Le Maroc, un royaume dans la tourmente

Il serait pratiquement impossible d’établir un classement des huit monarchies arabes existantes aujourd’hui pour déterminer laquelle est la plus corrompue, car toutes — Arabie saoudite, Jordanie, Maroc, Bahreïn, Koweït, Oman, Qatar ou Émirats arabes unis — ont largement les mérites pour occuper la première place.

Ces monarchies utilisent leur pouvoir absolu, fondé principalement sur l’exploitation de leurs ressources naturelles, uniquement au profit de leurs élites, tandis que leurs peuples partagent ces bénéfices selon le « thermomètre social ».

Dans le même temps, elles cherchent à s’attirer les faveurs des puissances occidentales, en particulier des États-Unis, en leur offrant des contrats lucratifs dans le domaine du gaz et du pétrole, tout en sauvant, dans de nombreux cas, leurs industries, qui leur fournissent tout, de l’eau minérale aux trains à grande vitesse, sans parler de l’acquisition constante d’armes de dernière génération, utilisées principalement pour réprimer leurs peuples.

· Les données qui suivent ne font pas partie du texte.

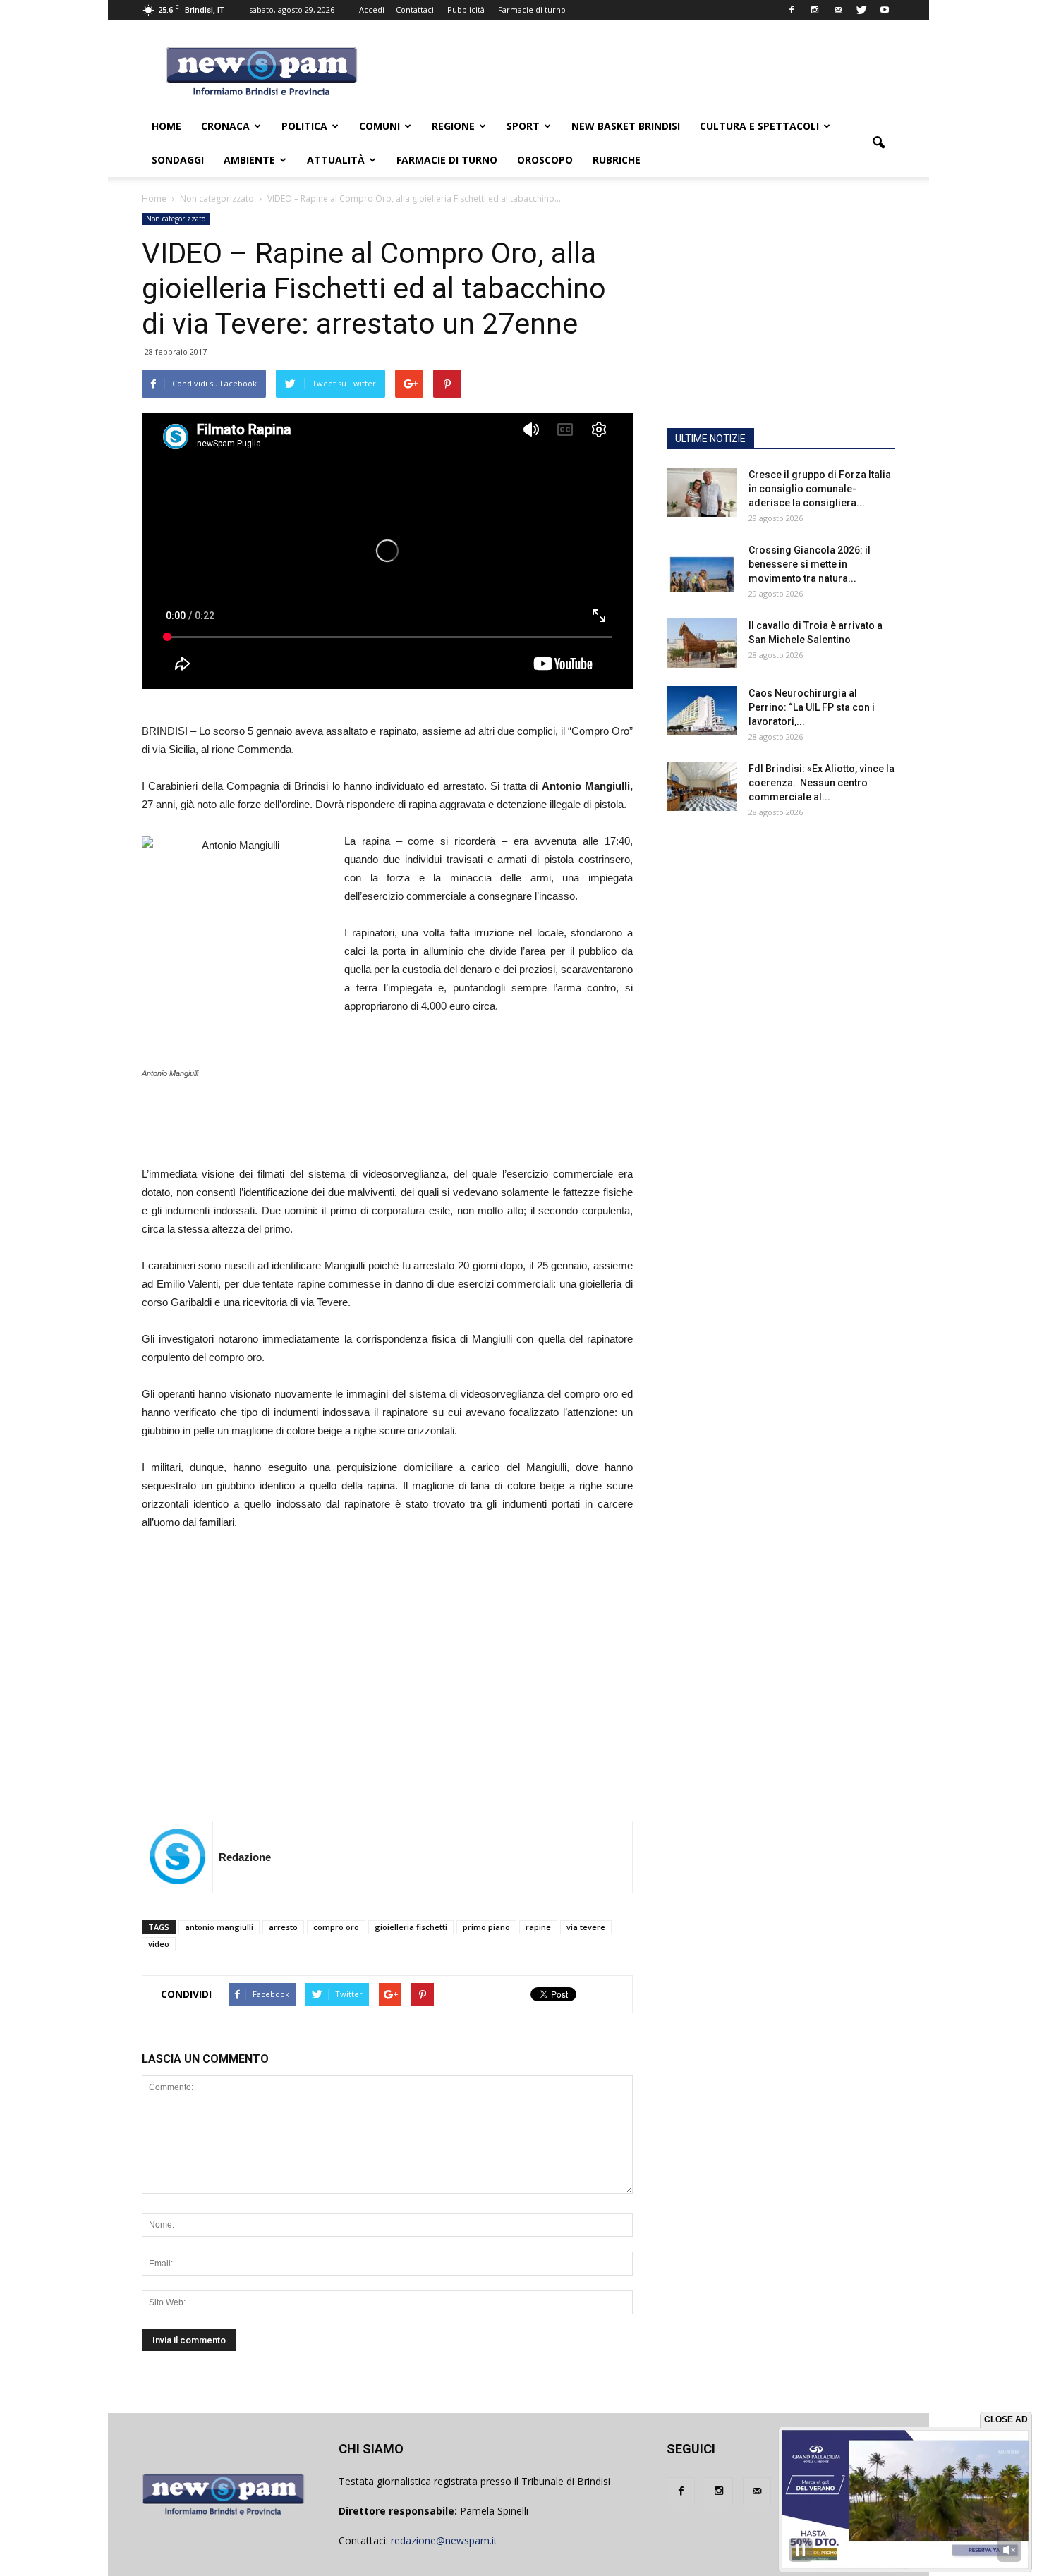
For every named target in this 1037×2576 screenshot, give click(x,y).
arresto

Leur position politique a également suivi cette même direction depuis la fin de la Seconde Guerre mondiale. Le meilleur exemple en est peut-être leur silence assourdissant et leur attitude docile face à la cause palestinienne, surtout ces deux dernières années, après l’« opération Inondation d’al-Aqsa », qui a donné carte blanche au régime sioniste pour mettre en œuvre la solution finale à Gaza et en Cisjordanie.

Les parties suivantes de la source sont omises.